By the turn of the 20th century, Rock & Rye was a popular tonic for several illnesses. Any local druggist stocked several patented versions. In this way, Rock & Rye was one of the earliest surviving bottled cocktails–well before BuzzBalls and their ilk came about. In Detroit, Arrow bottled the bev well into the 20th century. I think the bottle below dates to the 1950s or 60s.
Of course, most Detroiters know Rock & Rye as a pop flavor from our beloved Faygo. The soda company started in 1907 by the Feigenstein brothers introduced Rock & Rye in the early 1920. The sickly-sweet pop of my childhood bears little resemblance to the intense, bitter-meets-saccharine flavor of the cocktail. What it did do successfully, though, was mix well with the rotgut rye brought in by moonshiners after the advent of Prohibition.
Faygo’s Rock & Rye was one of its earliest additions, and is still one of its longest-living. Thanks in part to home distillers and ‘shiners, to sweet-toothed kids, fussy grandmothers and to Juggalos, Detroiters have a unique and delightful relationship with the flavors of Rock & Rye.

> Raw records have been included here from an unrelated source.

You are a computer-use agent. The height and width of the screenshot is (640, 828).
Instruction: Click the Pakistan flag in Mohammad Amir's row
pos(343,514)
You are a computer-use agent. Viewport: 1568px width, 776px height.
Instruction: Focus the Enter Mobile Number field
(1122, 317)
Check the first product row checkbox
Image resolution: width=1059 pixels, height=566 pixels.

A few years ago, a slew of articles in national food and drink publications were touting The Return of Rock & Rye. It was going to be The Next Big Thing. And yet…it never quite got there. It’s a shame, really, because the Rock & Rye, like the Manhattan, is the sort of classic cocktail that is ripe for individual reinterpretation and creativity. Adding different bitters or fruits can personalize the drink and create a real knockout, yet I still don’t see it on a whole lot of menus.
One new addition to the scene is a nifty little throwback. Hochstadter’s Slow & Low debuted a couple of years ago and is just starting to distribute here in Michigan. I recently had the chance to sample it with Nick Britsky of Nick Drinks. My review? They’re tiny, potent, and portable, so you can’t ask for more. Our hip-flask-slinging grandmothers would approve.